Thanks to Varca’s connections with the Pesces who guaranteed the arrival of the shipment in Gioia Tauro, the business went on and the Albanians financed half of the shipment. According a previous agreement the Pesces had to keep 90 kilos because the drug passed through their territory, but instead they kept everything.

It made Pasquale Varca and the Albanians angry when they found out they had been defrauded by the Pesces. The Colombians asked explanations to Varca and the Albanians. Some members of the Albanian gangs went to Milan in order to meet Varca and talk about the problem. Varca, who guaranteed the success of the business, was wiretapped by police during the meeting and accused Michele Oppedisano, a member of the Pesce family who was living in northern Italy; according to Varca he planned the disappearance of the drug: "Michele is a motherfucker, he isn't shit, they betrayed me... but I went there, I called my relatives, my friends... do you understand? it's not good, it's not good".

In another conversation some days later, Varca, who lost a very important business, seemed even more angry and he talked like he was in a gangster movie: "I don't give a shit, I go to them and I blow them up like a kamikaze!".

Meanwhile, a member of the Varca group and a member of the Albanian gang nicknamed "Paolino", were planning a meeting with the Pesces, but when the Albanian confessed to Varca's man that he phoned Michele Oppedisano and he threatened him because of the money he lost Pasquale Varca advised them not to go in order to avoid problems. In fact according to police they could be killed by the Pesces if they would go to the meeting.

"Paolino" the Albanian was also wiretapped while he was talking with Varca and he talked about Oppedisano: "If he doesn't have the money I don't want to meet him... he is a bastard, if he comes I want to meet him in your house".

In another conversation Varca is talking with Aurelio Petrocca, a member of the Arena family, and he said that he prevented Michele Oppedisano from killing "Paolino the Albanian" and he guaranteed the other Albanians he would come back alive from Milan: "If he was a man he should kill me not him, he wanted to kill him and I asked why not me? I'm here, kill me".

Meeting Cosa Nostra

This information doesn't come from wiretaps but from an informant.

9237006681?profile=originalGiovanni Di Muro (right) worked under Pepè Onorato, one of the most important 'Ndrangheta bosses in Milan city. He was also a mediator between 'Ndrangheta members and Cosa Nostra members in that city. He was approached by a secret service agent who asked him about Luigi Bonanno, a boss of Cosa Nostra in Milan who was released from prison recently after he was sentenced for drug trafficking and mafia association and Di Muro started cooperating privately with him. At that time, Bonanno was planning the import of two tons of cocaine from Colombia, through Panama, together with Ugo Martello, another Sicilian boss transplanted in northern Italy.

--- ACTIVITY 1 ---
In the excerpt on the Varca cocaine deal, how many kilos of the shipment were the Pesces supposed to keep under the previous agreement?
--- ACTIVITY 2 ---
Carry on the excerpt on the Varca cocaine deal, starting after its final sentence about Luigi Bonanno and Ugo Martello.
The data that follows has nothing to do with the excerpt on the Varca cocaine deal.

--- EXCERPTED RECORDS ---

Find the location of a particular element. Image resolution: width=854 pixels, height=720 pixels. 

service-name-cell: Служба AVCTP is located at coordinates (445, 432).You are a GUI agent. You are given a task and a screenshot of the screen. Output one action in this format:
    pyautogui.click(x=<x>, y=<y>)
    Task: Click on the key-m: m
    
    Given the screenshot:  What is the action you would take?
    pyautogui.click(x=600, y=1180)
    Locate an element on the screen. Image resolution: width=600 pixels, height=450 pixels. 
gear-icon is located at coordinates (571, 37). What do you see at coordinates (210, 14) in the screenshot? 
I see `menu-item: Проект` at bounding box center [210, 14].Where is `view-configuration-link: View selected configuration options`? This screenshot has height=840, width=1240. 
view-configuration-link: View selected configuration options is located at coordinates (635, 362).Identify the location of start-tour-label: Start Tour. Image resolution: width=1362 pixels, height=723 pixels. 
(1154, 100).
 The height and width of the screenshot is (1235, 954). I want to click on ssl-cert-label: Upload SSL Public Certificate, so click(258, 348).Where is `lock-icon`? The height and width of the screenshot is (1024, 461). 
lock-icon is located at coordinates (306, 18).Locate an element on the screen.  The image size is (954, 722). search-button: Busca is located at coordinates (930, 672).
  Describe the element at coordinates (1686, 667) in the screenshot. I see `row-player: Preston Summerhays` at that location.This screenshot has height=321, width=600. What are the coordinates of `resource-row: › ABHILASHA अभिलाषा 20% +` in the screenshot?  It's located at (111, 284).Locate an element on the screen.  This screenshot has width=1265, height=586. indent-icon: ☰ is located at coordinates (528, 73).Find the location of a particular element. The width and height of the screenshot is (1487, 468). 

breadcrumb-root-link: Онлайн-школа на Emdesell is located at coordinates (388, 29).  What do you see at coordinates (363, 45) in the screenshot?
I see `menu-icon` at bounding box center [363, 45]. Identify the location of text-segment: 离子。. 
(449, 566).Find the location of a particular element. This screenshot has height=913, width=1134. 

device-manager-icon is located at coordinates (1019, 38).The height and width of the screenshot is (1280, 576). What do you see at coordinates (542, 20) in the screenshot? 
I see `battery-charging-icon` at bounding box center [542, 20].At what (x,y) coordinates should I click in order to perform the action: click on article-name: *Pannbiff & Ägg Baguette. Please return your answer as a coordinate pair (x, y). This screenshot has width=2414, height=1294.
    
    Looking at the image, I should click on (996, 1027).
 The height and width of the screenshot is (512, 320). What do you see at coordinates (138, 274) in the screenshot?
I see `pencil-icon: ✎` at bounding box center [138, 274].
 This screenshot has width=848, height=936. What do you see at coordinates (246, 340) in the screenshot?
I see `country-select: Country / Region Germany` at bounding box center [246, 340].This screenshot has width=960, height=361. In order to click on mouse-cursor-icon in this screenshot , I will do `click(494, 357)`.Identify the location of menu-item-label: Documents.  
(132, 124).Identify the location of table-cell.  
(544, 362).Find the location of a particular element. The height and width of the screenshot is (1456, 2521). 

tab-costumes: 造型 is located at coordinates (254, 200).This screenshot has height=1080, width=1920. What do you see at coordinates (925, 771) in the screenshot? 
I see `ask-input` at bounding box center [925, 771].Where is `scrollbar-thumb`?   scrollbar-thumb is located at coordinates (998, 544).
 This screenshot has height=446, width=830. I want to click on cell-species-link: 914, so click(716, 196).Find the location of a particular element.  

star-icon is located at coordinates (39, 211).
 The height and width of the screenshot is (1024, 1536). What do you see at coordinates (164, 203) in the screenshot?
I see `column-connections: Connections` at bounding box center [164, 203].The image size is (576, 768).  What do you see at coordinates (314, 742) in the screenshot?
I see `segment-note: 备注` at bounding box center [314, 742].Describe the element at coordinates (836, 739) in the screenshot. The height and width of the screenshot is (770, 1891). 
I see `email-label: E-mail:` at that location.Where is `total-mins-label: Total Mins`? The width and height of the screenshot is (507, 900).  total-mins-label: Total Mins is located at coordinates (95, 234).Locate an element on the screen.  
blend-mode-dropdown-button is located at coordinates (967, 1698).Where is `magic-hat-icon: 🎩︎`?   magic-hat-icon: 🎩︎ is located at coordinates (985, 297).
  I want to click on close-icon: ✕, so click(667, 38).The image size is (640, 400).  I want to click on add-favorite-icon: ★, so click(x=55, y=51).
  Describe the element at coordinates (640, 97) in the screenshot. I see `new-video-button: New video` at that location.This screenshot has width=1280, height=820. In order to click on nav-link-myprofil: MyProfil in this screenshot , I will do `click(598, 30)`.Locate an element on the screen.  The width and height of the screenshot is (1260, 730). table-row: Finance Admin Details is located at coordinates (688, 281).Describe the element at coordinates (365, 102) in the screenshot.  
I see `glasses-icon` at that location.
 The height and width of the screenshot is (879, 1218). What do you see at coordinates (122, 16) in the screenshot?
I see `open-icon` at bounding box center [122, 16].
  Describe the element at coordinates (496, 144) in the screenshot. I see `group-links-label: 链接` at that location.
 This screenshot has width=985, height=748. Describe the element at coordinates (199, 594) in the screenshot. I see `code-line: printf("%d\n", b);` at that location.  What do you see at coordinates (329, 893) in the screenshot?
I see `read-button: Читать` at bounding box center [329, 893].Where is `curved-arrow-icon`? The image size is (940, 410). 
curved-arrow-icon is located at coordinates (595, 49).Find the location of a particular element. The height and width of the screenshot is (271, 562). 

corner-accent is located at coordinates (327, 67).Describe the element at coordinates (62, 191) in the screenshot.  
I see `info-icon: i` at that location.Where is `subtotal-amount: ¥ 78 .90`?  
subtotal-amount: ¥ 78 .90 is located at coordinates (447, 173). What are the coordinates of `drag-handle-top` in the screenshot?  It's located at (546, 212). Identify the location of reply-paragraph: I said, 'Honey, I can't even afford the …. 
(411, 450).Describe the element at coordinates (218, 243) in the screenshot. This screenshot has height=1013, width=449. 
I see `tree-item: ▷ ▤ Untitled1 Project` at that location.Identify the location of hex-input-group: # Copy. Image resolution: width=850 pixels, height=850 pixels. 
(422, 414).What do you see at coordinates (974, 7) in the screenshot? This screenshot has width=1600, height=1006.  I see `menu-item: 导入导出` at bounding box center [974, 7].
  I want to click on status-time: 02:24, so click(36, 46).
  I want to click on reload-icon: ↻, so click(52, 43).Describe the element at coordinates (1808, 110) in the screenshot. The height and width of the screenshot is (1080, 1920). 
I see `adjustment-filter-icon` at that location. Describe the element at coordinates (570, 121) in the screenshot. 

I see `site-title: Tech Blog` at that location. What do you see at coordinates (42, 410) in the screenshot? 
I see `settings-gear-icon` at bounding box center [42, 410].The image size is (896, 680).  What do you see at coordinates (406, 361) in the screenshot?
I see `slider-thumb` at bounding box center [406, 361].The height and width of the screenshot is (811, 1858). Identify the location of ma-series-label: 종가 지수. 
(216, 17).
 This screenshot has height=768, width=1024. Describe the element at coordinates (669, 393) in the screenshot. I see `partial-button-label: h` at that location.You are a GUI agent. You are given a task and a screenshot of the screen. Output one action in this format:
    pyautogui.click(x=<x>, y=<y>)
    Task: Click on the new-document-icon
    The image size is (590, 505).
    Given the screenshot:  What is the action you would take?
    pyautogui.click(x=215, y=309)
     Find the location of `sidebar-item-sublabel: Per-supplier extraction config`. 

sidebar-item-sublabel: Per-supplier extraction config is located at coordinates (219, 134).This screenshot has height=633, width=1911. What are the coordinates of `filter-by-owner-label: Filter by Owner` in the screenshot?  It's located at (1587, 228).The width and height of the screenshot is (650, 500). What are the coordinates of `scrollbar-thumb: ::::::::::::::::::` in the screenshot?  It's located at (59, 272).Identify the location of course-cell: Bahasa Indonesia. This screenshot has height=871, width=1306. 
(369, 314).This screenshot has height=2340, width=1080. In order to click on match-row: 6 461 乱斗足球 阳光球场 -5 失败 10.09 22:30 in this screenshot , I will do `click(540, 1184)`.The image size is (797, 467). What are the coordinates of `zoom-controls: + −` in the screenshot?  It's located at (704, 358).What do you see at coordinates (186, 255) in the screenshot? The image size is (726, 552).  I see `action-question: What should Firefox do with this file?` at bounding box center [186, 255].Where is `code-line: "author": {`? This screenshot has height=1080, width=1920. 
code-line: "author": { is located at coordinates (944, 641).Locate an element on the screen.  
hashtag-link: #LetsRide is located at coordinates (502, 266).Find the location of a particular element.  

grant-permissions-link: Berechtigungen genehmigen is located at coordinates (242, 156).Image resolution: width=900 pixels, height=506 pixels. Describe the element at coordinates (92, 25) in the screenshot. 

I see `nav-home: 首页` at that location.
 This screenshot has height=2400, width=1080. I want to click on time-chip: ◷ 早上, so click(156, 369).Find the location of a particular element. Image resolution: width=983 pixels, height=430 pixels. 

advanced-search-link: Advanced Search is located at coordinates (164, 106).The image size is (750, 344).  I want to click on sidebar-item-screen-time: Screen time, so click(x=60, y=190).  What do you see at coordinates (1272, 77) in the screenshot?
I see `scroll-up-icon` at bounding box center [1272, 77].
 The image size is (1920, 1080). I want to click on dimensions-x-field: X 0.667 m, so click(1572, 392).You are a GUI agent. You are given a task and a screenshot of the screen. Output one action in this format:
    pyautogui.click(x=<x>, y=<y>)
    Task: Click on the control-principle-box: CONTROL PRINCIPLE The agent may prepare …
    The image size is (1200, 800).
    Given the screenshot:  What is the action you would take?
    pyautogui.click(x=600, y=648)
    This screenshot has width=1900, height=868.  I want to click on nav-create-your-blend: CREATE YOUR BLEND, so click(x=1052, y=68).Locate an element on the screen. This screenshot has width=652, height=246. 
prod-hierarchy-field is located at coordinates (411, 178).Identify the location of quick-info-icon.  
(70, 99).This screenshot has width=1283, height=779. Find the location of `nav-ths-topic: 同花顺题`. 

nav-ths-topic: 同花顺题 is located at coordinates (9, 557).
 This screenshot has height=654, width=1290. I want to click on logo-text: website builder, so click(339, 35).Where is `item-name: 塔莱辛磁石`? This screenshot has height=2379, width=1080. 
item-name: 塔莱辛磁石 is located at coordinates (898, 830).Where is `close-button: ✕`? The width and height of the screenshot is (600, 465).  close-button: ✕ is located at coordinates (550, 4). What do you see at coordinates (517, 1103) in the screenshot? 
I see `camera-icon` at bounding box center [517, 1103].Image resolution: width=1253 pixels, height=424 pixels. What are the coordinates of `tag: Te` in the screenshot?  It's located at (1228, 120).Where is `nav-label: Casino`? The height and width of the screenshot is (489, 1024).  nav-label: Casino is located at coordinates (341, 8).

--- TASK RESPONSE 1 ---
90 kilos.

--- TASK RESPONSE 2 ---
In 2006, two members of the family led by Onorato, Michele Mastropasqua and Antonio Di Chio, began extorting an important local businessman; but they started it without any permission from their boss. Di Muro informed Onorato about the plan of the two "rebels", who afraid of disciplinary action, asked Luigi Bonanno and Ugo Martello to help them. These were important members of Cosa Nostra and according to Di Muro among the top bosses in the whole Milan city.

The Sicilian bosses plan to replace the two mobsters in the business all the while keeping all the money that was made from the extortion. According to Di Muro it could be the beginning of a war, when Pepè Onorato heard about it he wanted to kill Bonanno.

They organized a meeting and they asked Guglielmo Fidanzati, son of Gaetano, to lead it. The Fidanzatis are an authority in Milan city and they decided that the extortion had to go to the Calabrians, since they first started the business and he invited Bonanno to pay them.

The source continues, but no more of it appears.